Repeat every line of the data below word for word, leaving out the pictures.

-- start Records supplied --

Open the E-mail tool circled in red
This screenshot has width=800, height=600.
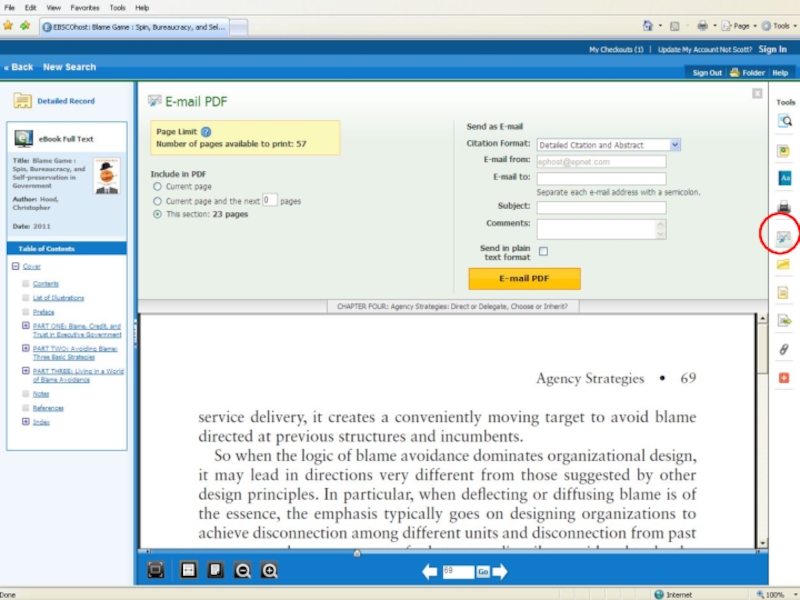(x=785, y=236)
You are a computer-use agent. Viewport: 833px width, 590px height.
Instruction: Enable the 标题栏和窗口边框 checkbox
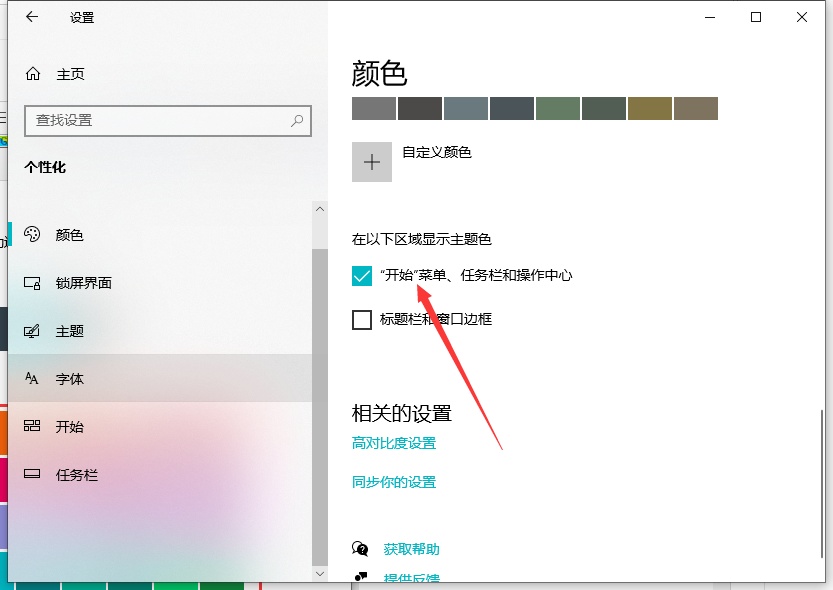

-- end Records supplied --

→ The reply
Open the E-mail tool circled in red
This screenshot has width=800, height=600.
(x=785, y=236)
You are a computer-use agent. Viewport: 833px width, 590px height.
Instruction: Enable the 标题栏和窗口边框 checkbox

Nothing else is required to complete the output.